El Congreso de la Unión aprobó, a iniciativa de la Presidenta de la República, una reforma a la Ley Federal del Trabajo (“LFT”) cuyo objetivo es establecer la situación laboral de las personas que prestan servicios personales a través de plataformas digitales, específicamente los conductores de transporte privado y los repartidores de alimentos u otros bienes (Uber, Ubereats, Didi, Rappi, InDrive, entre otras).
Sin que se hubiera reformado un solo párrafo de las leyes tributarias, estas modificaciones laborales pueden tener implicaciones fiscales relevantes, tanto para los trabajadores como para las empresas que operan las plataformas digitales, por lo que es importante tenerlos en consideración.
Independientemente de ciertos detalles, el nuevo marco jurídico de conductores y repartidores a través de plataformas digitales tiene dos efectos trascendentes en materia laboral:
i) Las personas que presten este tipo de servicios serán consideradas trabajadores subordinados de las empresas que operan las plataformas;
ii) Las remuneraciones que obtengan dichos trabajadores tendrán el carácter de salario, el cual será pagado por la empresa que opere la plataforma.

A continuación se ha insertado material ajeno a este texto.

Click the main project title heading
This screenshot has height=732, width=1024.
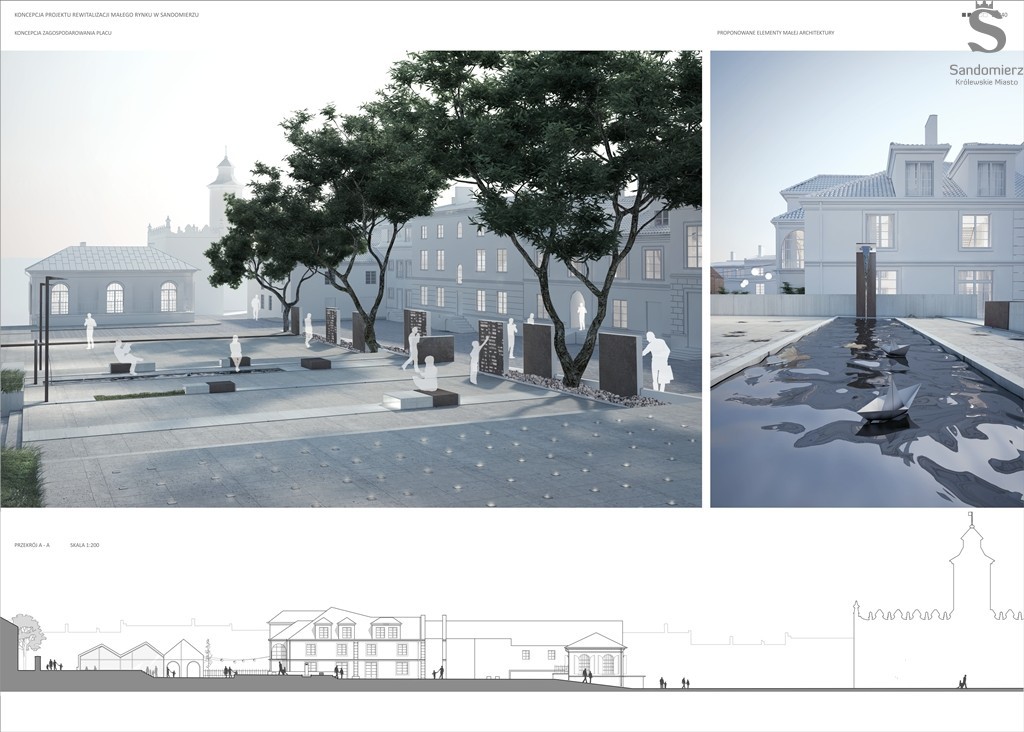coord(106,15)
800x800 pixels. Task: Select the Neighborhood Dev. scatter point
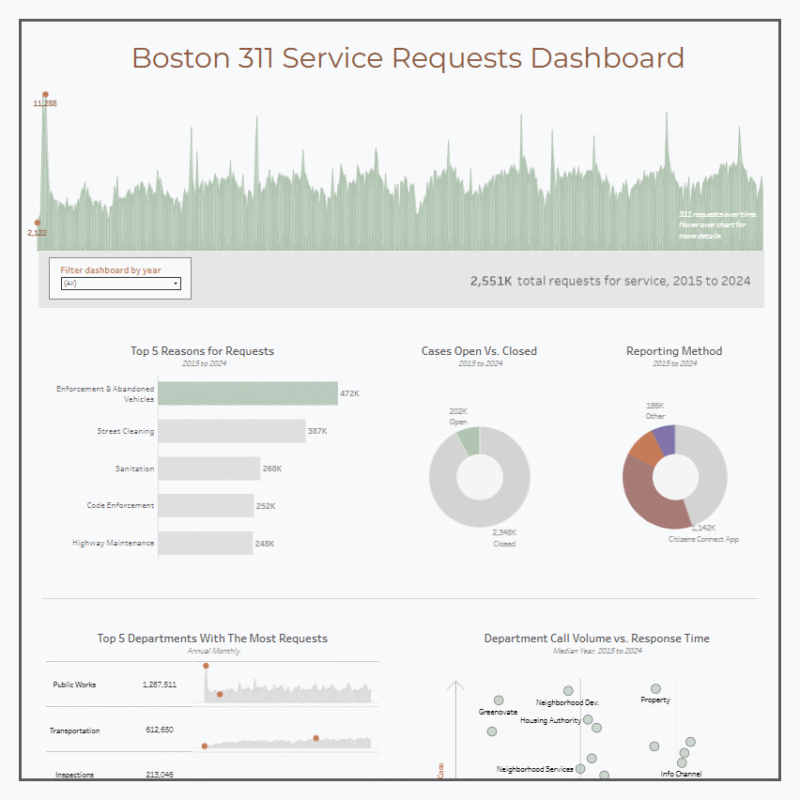click(568, 690)
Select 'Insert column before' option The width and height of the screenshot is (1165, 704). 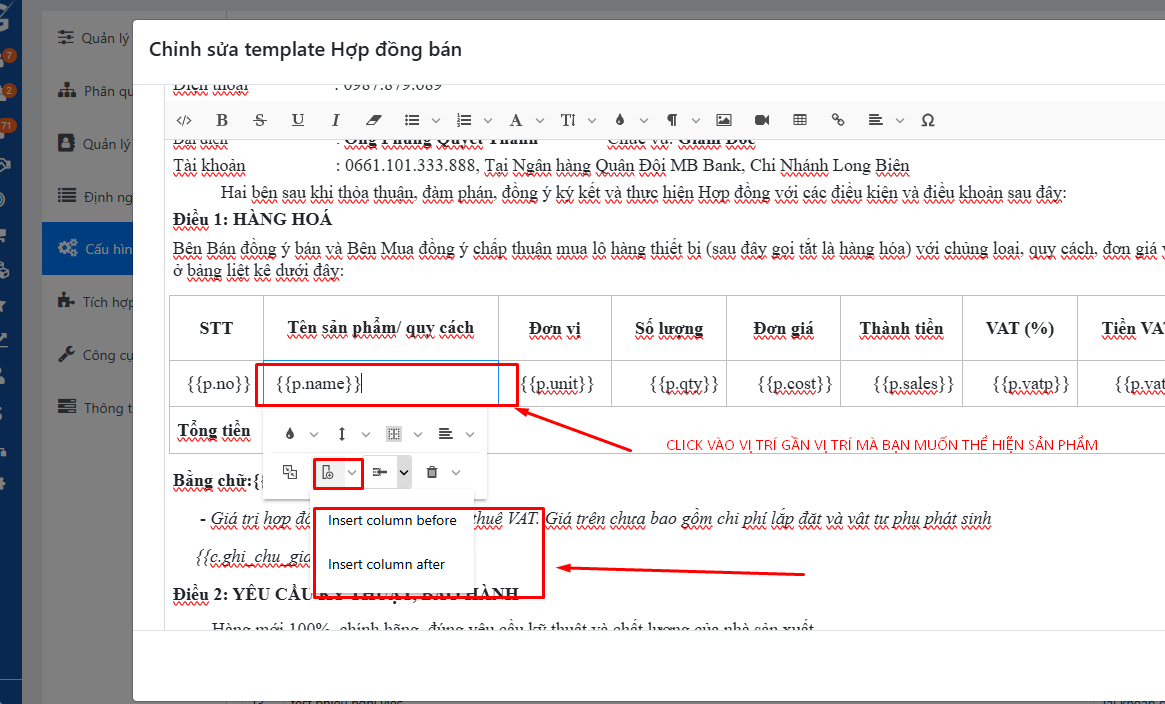coord(392,520)
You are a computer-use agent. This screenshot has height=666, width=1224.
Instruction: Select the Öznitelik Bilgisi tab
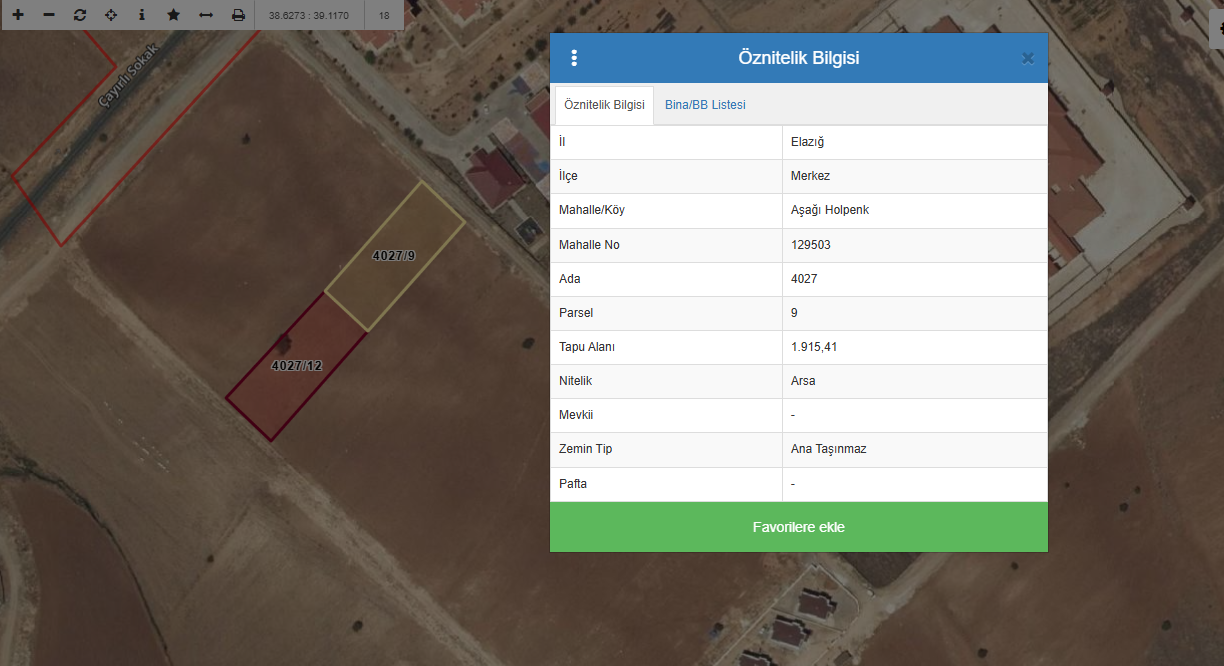pyautogui.click(x=604, y=105)
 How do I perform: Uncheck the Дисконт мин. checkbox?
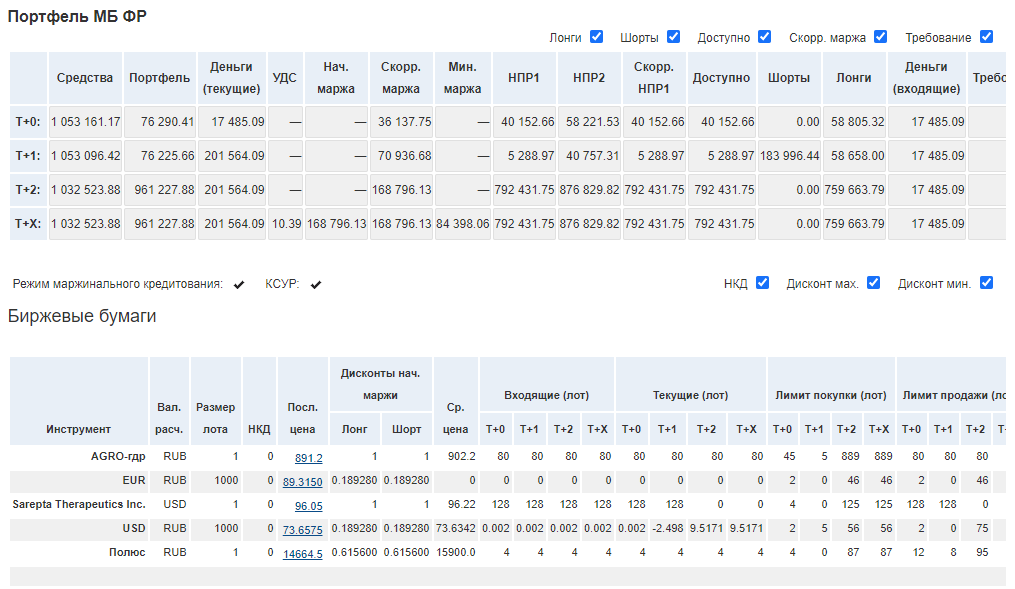987,283
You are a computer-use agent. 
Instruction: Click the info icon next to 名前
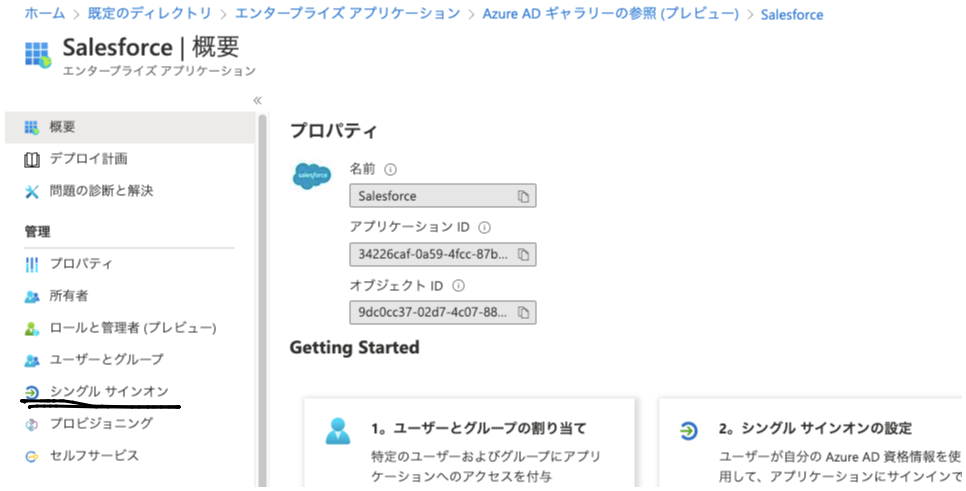point(391,169)
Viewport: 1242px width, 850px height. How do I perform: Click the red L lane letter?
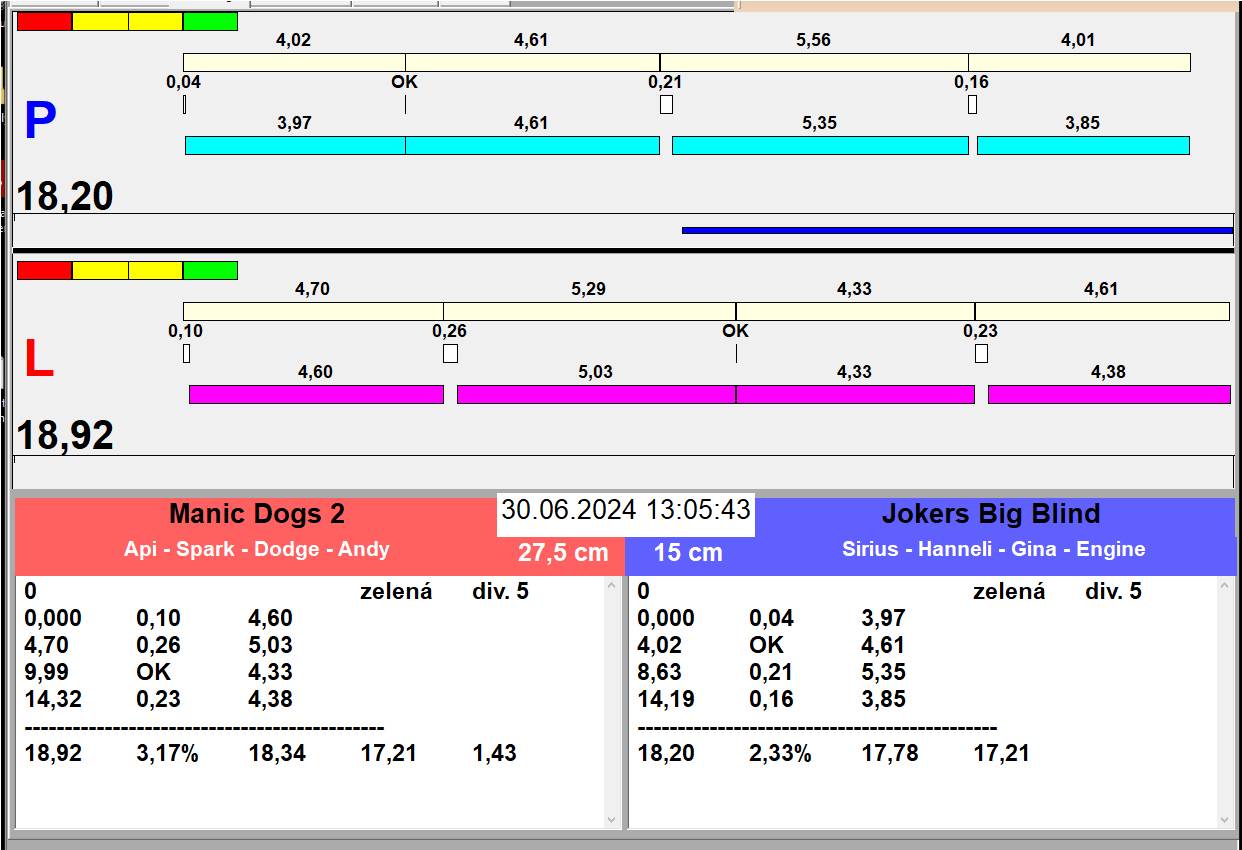point(38,360)
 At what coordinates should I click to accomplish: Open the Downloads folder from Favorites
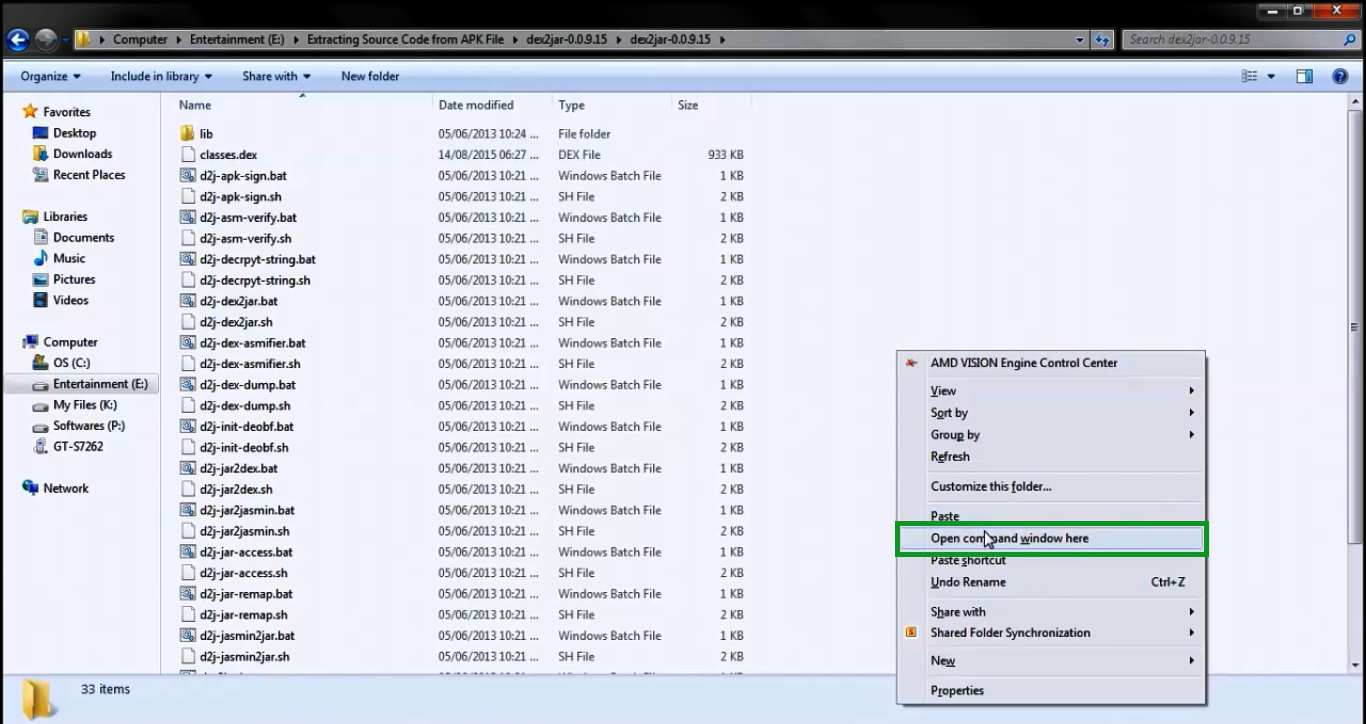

Derivado del nuevo estatus laboral de los prestadores de servicios y de la naturaleza de la retribución que reciben, las autoridades fiscales pueden considerar que surgen cambios importantes para las empresas desde el punto de vista fiscal, de entre los cuales destacan los siguientes:
a) Por un lado, las personas trabajadoras de plataformas digitales deberán dejar de calcular el impuesto sobre la renta (“ISR”) a su cargo conforme al régimen de actividades empresariales y profesionales, específicamente el relativo a los ingresos a través de plataformas digitales.
Conforme al nuevo régimen laboral, podría argumentar la autoridad que ahora tributarán bajo el régimen de sueldos, salarios y asimilados.
Esto implicaría que la empresa operadora de la plataforma digital ya no deberá efectuar la retención del impuesto en términos del artículo 113-A de la Ley del Impuesto Sobre la Renta (“LISR”), cuya tasa, en términos de su fracción I, es del 2.1% para los prestadores de servicios de transporte terrestre de pasajeros y de entrega de bienes.
Por el contrario, la retención deberá realizarse en términos del artículo 96 de la LISR, lo que implica que la tasa aplicable dependerá del nivel de ingreso mensual que obtenga cada trabajador, conforme a la tabla contenida en dicho precepto.
b) Por otro lado, si el ingreso del trabajador de la plataforma digital se considera salario y ya no derivado de la prestación de servicios independientes, entonces la autoridad podría argumentar que quien obtiene el ingreso por la prestación del servicio a favor del usuario es la empresa que opera la plataforma.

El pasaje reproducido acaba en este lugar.